WHAT THIS TASK INVOLVES →
Repeat the whole listing. Keep it exact.

** Opening RECORDS FOR PROCESSING block **

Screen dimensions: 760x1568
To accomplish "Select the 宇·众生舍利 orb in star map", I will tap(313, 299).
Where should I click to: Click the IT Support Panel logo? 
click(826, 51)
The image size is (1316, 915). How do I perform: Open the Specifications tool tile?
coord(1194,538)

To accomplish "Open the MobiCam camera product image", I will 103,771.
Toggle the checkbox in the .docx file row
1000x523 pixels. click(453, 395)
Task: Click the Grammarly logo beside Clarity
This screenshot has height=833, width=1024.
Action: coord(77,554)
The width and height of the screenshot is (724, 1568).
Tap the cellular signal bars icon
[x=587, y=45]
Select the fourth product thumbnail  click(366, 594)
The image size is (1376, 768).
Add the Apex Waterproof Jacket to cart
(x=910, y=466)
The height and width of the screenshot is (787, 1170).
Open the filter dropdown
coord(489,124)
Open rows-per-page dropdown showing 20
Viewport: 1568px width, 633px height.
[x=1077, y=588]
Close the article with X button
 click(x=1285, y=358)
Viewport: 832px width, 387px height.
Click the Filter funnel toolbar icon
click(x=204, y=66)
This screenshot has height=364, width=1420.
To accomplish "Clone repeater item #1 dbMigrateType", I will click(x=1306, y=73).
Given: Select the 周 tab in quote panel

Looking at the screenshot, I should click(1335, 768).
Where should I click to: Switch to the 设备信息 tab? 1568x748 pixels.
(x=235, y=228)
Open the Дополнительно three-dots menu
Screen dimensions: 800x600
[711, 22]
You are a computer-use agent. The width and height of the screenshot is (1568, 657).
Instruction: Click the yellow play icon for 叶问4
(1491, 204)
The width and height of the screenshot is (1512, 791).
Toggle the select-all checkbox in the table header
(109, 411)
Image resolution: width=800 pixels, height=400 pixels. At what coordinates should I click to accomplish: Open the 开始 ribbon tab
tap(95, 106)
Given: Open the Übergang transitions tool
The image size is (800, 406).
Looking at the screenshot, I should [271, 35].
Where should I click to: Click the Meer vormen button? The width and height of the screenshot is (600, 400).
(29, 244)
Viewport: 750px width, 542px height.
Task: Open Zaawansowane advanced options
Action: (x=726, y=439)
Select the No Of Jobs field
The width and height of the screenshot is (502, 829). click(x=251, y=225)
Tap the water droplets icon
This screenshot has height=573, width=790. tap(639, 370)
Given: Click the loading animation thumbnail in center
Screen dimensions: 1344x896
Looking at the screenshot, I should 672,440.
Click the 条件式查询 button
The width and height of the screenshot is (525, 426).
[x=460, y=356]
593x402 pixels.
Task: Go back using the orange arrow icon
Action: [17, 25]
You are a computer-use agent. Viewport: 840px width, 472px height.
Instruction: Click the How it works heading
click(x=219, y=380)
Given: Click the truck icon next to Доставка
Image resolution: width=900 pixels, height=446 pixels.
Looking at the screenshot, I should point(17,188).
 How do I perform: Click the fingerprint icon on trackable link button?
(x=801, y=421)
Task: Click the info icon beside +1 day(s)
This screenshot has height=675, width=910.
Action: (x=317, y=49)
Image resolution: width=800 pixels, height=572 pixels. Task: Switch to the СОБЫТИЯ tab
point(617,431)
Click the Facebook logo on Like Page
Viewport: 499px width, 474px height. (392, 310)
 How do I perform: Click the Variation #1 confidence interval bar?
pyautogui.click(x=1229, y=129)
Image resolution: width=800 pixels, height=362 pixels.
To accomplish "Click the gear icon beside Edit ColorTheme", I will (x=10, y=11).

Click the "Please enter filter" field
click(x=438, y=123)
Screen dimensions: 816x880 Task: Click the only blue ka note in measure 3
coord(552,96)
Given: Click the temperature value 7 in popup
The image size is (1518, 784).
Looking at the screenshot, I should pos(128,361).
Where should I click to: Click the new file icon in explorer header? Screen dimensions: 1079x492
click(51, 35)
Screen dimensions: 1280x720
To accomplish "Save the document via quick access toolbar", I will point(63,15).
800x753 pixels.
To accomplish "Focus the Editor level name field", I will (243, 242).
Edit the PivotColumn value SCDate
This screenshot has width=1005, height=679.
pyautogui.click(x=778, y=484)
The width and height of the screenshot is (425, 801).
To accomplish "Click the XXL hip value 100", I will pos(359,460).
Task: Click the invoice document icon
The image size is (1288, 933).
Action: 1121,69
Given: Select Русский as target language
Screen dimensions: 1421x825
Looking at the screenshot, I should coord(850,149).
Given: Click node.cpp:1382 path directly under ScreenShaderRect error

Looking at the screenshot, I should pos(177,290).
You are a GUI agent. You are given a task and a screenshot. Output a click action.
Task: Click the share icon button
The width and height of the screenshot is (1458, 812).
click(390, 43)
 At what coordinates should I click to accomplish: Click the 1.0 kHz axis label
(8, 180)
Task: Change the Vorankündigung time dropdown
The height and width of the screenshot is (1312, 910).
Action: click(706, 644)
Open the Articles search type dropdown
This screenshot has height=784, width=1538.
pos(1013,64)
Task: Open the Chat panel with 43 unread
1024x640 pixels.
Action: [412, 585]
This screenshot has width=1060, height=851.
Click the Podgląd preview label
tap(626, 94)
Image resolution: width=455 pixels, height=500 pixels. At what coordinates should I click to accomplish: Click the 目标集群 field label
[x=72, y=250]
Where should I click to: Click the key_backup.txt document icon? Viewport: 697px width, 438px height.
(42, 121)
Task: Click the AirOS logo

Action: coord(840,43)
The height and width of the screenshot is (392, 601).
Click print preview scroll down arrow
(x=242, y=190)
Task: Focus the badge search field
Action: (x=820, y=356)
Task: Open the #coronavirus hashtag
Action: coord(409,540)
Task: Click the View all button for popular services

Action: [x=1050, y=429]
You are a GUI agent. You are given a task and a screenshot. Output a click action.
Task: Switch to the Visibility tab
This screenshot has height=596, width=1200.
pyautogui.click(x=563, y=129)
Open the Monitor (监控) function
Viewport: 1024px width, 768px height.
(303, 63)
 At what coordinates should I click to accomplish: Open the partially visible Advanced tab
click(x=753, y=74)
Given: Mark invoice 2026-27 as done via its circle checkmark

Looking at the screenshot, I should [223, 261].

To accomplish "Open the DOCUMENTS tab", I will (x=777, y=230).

** Closing RECORDS FOR PROCESSING block **

ANSWER SECTION →
Screen dimensions: 760x1568
To accomplish "Select the 宇·众生舍利 orb in star map", I will tap(313, 299).
Where should I click to: Click the IT Support Panel logo? 
click(826, 51)
The image size is (1316, 915). How do I perform: Open the Specifications tool tile?
coord(1194,538)

To accomplish "Open the MobiCam camera product image", I will 103,771.
Toggle the checkbox in the .docx file row
1000x523 pixels. click(453, 395)
Task: Click the Grammarly logo beside Clarity
This screenshot has height=833, width=1024.
Action: coord(77,554)
The width and height of the screenshot is (724, 1568).
Tap the cellular signal bars icon
[x=587, y=45]
Select the fourth product thumbnail  click(366, 594)
The image size is (1376, 768).
Add the Apex Waterproof Jacket to cart
(x=910, y=466)
The height and width of the screenshot is (787, 1170).
Open the filter dropdown
coord(489,124)
Open rows-per-page dropdown showing 20
Viewport: 1568px width, 633px height.
[x=1077, y=588]
Close the article with X button
 click(x=1285, y=358)
Viewport: 832px width, 387px height.
Click the Filter funnel toolbar icon
click(x=204, y=66)
This screenshot has height=364, width=1420.
To accomplish "Clone repeater item #1 dbMigrateType", I will click(x=1306, y=73).
Given: Select the 周 tab in quote panel

Looking at the screenshot, I should click(1335, 768).
Where should I click to: Switch to the 设备信息 tab? 1568x748 pixels.
(x=235, y=228)
Open the Дополнительно three-dots menu
Screen dimensions: 800x600
[711, 22]
You are a computer-use agent. The width and height of the screenshot is (1568, 657).
Instruction: Click the yellow play icon for 叶问4
(1491, 204)
The width and height of the screenshot is (1512, 791).
Toggle the select-all checkbox in the table header
(109, 411)
Image resolution: width=800 pixels, height=400 pixels. At what coordinates should I click to accomplish: Open the 开始 ribbon tab
tap(95, 106)
Given: Open the Übergang transitions tool
The image size is (800, 406).
Looking at the screenshot, I should [271, 35].
Where should I click to: Click the Meer vormen button? The width and height of the screenshot is (600, 400).
(29, 244)
Viewport: 750px width, 542px height.
Task: Open Zaawansowane advanced options
Action: (x=726, y=439)
Select the No Of Jobs field
The width and height of the screenshot is (502, 829). click(x=251, y=225)
Tap the water droplets icon
This screenshot has height=573, width=790. tap(639, 370)
Given: Click the loading animation thumbnail in center
Screen dimensions: 1344x896
Looking at the screenshot, I should 672,440.
Click the 条件式查询 button
The width and height of the screenshot is (525, 426).
[x=460, y=356]
593x402 pixels.
Task: Go back using the orange arrow icon
Action: [17, 25]
You are a computer-use agent. Viewport: 840px width, 472px height.
Instruction: Click the How it works heading
click(x=219, y=380)
Given: Click the truck icon next to Доставка
Image resolution: width=900 pixels, height=446 pixels.
Looking at the screenshot, I should point(17,188).
 How do I perform: Click the fingerprint icon on trackable link button?
(x=801, y=421)
Task: Click the info icon beside +1 day(s)
This screenshot has height=675, width=910.
Action: (x=317, y=49)
Image resolution: width=800 pixels, height=572 pixels. Task: Switch to the СОБЫТИЯ tab
point(617,431)
Click the Facebook logo on Like Page
Viewport: 499px width, 474px height. (392, 310)
 How do I perform: Click the Variation #1 confidence interval bar?
pyautogui.click(x=1229, y=129)
Image resolution: width=800 pixels, height=362 pixels.
To accomplish "Click the gear icon beside Edit ColorTheme", I will (x=10, y=11).

Click the "Please enter filter" field
click(x=438, y=123)
Screen dimensions: 816x880 Task: Click the only blue ka note in measure 3
coord(552,96)
Given: Click the temperature value 7 in popup
The image size is (1518, 784).
Looking at the screenshot, I should pos(128,361).
Where should I click to: Click the new file icon in explorer header? Screen dimensions: 1079x492
click(51, 35)
Screen dimensions: 1280x720
To accomplish "Save the document via quick access toolbar", I will point(63,15).
800x753 pixels.
To accomplish "Focus the Editor level name field", I will (243, 242).
Edit the PivotColumn value SCDate
This screenshot has width=1005, height=679.
pyautogui.click(x=778, y=484)
The width and height of the screenshot is (425, 801).
To accomplish "Click the XXL hip value 100", I will pos(359,460).
Task: Click the invoice document icon
The image size is (1288, 933).
Action: 1121,69
Given: Select Русский as target language
Screen dimensions: 1421x825
Looking at the screenshot, I should coord(850,149).
Given: Click node.cpp:1382 path directly under ScreenShaderRect error

Looking at the screenshot, I should pos(177,290).
You are a GUI agent. You are given a task and a screenshot. Output a click action.
Task: Click the share icon button
The width and height of the screenshot is (1458, 812).
click(390, 43)
 At what coordinates should I click to accomplish: Click the 1.0 kHz axis label
(8, 180)
Task: Change the Vorankündigung time dropdown
The height and width of the screenshot is (1312, 910).
Action: click(706, 644)
Open the Articles search type dropdown
This screenshot has height=784, width=1538.
pos(1013,64)
Task: Open the Chat panel with 43 unread
1024x640 pixels.
Action: [412, 585]
This screenshot has width=1060, height=851.
Click the Podgląd preview label
tap(626, 94)
Image resolution: width=455 pixels, height=500 pixels. At what coordinates should I click to accomplish: Click the 目标集群 field label
[x=72, y=250]
Where should I click to: Click the key_backup.txt document icon? Viewport: 697px width, 438px height.
(42, 121)
Task: Click the AirOS logo

Action: coord(840,43)
The height and width of the screenshot is (392, 601).
Click print preview scroll down arrow
(x=242, y=190)
Task: Focus the badge search field
Action: (x=820, y=356)
Task: Open the #coronavirus hashtag
Action: coord(409,540)
Task: Click the View all button for popular services

Action: [x=1050, y=429]
You are a GUI agent. You are given a task and a screenshot. Output a click action.
Task: Switch to the Visibility tab
This screenshot has height=596, width=1200.
pyautogui.click(x=563, y=129)
Open the Monitor (监控) function
Viewport: 1024px width, 768px height.
(303, 63)
 At what coordinates should I click to accomplish: Open the partially visible Advanced tab
click(x=753, y=74)
Given: Mark invoice 2026-27 as done via its circle checkmark

Looking at the screenshot, I should [223, 261].

To accomplish "Open the DOCUMENTS tab", I will (x=777, y=230).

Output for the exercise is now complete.